Methods: The program engaged 142 youth mentors (ages 16-20), and 159 mentees (ages 10 – 14), in four high-poverty, high-violence communities. Data collected for the process evaluation include detailed field notes carried out by staff, debriefing forms completed by youth mentors, debriefings carried out with youth mentees, and peer-to-peer interviews in which youth described to each other the meaning of the program to them, and its strengths and weaknesses, so services could be optimized.

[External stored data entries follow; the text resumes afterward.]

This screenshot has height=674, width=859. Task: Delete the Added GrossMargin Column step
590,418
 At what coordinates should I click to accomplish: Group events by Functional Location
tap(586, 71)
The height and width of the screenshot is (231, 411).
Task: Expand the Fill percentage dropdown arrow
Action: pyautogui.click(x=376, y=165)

Findings: Overall the program was effective in carrying out cross-age mentoring services at 9 different sites located in 4 communities. The challenges the program encountered included continual exposure of youth to community violence, which traumatized youth, necessitating the inclusion of a mental health component. Mentors found their mentees’ unwanted behavior (including some incitements to violence) to be challenging, and needed support in planning caregiving responses. Program longevity was challenged because community violence made youth fearful of travelling across gang lines or going to places, such as libraries or bus stops, where shootings had occurred. Some community partners seemed to suffer from secondary trauma, creating additional challenges for program administration. Program leaders had to assiduously reach out to parents and school administrators to help youth attend regularly, as community disorganization led to difficulties with follow-through. Youths’ poverty made it essential to provide stipends, food, clothing, hygiene supplies, school supplies, and transportation funds. The program curricula focus on coping and building relationship skills needed, which also include managing acute stress, trauma and developing positive racial identity. Youth overall found the program deeply meaningful, and many expressed their intent to continue their mentoring and mutual support relationships when the program ended.

Conclusions: Creating positive social networks with profoundly disadvantaged youth as change-agents in violence-plagued communities is a tall order, but do-able and meaningful for the youth. High-poverty, high-violence communities are greatly under-resourced, so programming needs to include substantial supplementary resource provision, including cultural-specific curricula and mental health care for trauma.